A estudante do primeiro ano de medicina Sophia Molina, 18, veio de Porto Velho para cursar medicina em Brasília. “Se a instituição fechar, terei que participar do Sistema de Seleção Unificada (Sisu) de novo e me mudar, o que não seria atraente financeiramente”, afirma. Milton Batista Leite Junior, 20, está no quarto do mesmo curso e diz que a suspensão das atividades na instituição implica no fim do sonho de se tornar um pediatra ou neurologista. “Não tenho um plano ‘B’ se a faculdade fechar, ainda mais para mim, que passei da metade do curso.
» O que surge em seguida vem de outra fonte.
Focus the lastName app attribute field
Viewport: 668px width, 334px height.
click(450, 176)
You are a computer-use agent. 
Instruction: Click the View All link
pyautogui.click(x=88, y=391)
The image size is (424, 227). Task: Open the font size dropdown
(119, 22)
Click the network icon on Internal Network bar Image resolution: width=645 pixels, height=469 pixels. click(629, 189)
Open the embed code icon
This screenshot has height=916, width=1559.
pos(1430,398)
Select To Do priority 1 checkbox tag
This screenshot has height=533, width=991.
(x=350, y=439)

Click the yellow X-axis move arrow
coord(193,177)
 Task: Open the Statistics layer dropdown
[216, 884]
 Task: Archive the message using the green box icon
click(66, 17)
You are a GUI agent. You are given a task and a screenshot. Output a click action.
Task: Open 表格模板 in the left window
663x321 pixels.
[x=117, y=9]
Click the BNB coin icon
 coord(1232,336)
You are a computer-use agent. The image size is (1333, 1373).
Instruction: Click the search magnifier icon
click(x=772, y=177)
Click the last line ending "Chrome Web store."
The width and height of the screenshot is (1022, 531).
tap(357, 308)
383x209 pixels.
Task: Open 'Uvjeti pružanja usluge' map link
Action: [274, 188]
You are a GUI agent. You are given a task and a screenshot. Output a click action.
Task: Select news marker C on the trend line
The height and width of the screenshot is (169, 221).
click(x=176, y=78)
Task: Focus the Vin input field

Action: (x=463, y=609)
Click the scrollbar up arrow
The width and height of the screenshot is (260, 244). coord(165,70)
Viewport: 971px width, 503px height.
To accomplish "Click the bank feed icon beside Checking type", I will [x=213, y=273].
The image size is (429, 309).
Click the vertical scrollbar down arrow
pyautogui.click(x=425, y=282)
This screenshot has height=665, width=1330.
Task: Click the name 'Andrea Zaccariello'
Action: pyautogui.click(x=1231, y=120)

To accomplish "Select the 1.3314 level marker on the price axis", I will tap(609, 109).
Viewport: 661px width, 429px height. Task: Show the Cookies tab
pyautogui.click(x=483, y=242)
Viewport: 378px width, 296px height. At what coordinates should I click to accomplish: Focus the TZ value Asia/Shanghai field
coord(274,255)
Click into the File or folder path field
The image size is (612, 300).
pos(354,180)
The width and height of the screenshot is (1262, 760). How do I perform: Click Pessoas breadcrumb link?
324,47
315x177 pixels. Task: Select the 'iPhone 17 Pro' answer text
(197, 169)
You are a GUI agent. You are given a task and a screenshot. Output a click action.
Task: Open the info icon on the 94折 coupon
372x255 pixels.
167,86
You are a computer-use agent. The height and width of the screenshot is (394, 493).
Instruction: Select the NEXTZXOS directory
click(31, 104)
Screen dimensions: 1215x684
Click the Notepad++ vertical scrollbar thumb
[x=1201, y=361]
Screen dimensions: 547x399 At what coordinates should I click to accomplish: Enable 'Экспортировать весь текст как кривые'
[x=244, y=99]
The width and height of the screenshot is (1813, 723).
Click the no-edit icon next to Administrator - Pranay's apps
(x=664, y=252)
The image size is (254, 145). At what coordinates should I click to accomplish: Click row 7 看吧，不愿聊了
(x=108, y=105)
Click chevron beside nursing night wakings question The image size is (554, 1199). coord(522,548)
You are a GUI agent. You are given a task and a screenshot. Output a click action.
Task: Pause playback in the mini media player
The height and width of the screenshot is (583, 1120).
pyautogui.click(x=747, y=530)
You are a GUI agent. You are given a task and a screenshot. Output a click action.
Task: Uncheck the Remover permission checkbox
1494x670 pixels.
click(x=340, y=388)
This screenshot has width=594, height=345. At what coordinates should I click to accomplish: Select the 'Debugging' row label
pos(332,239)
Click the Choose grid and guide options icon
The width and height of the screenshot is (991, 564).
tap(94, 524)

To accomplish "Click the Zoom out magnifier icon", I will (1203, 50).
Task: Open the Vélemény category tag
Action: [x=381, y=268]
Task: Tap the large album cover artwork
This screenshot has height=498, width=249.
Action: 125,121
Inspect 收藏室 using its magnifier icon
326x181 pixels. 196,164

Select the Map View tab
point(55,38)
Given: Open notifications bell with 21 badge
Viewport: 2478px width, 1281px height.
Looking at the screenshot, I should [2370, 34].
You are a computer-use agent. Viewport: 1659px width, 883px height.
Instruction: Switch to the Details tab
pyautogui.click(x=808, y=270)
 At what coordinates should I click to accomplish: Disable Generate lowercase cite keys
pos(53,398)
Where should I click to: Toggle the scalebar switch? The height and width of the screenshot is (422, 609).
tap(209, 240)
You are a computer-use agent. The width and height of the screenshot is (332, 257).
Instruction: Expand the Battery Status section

Toda a situação me deixa preocupado com o meu futuro e até o da saúde no Distrito Federal, pois a Escs é referência”, lamenta.

Conselho questiona

A assessoria do Conselho Regional de Medicina (CRM-DF) informou, em nota, que a medida impossibilita o acompanhamento estudantil pelos professores da Escs nas aulas de campo — que mantêm os alunos em escalas médicas de acordo com as especialidades do curso de medicina —, além de inviabilizar as jornadas nas unidades de saúde, como as Unidades de Pronto-Atendimento (UPAs).
De acordo com o Sindicato dos Médicos (SindMédico-DF), para que a proposta do TCDF fosse viável, seria necessário “uma contratação maciça” de servidores, o que é limitado pela Lei de Responsabilidade Fiscal. “Há uma insuficiência crônica de servidores, que provoca sobrecarga de trabalho, cria a necessidade de horas-extras, que não são pagas com a devida regularidade e, por vezes, obrigam médicos e outros profissionais a dobrar plantões sem aviso-prévio”, informou a entidade, também por meio de nota.
A assessoria do TCDF informou que a primeira decisão que tratou do assunto é de junho de 2016 e que, portanto, “a Secretaria de Saúde teve tempo suficiente para avaliar as alternativas de definição das escalas, a demanda por atendimento e a eventual necessidade de contratação de novos profissionais, garantindo o pleno funcionamento das unidades de saúde da rede pública do DF sem prejuízos à população”.
Em entrevista ao Correio na semana passada, o secretário-adjunto de Gestão em Saúde, André Luís Soares Paixão, expôs que a pasta analisará a melhor forma de organização para reduzir os impactos nas unidades públicas, no entanto, não descarta a possibilidade de redução e fechamento de certos atendimentos.

Novas escalas

 
A decisão nº 3926, de 2017, torna ilegal o turno de 18 horas contínuos nas unidades de saúde pública. Determina ainda que a pausa nas escalas sejam de 11 horas proporcionais a oito horas de jornada. Ou seja, quanto maior o tempo de trabalho, mais tempo afastado o profissional fica. A medida também determina que nenhum profissional da saúde poderá desempenhar mais de duas horas extras sem a autorização do GDF, a não ser em situações de necessidade, como o risco de comprometimento da ordem e saúde públicas.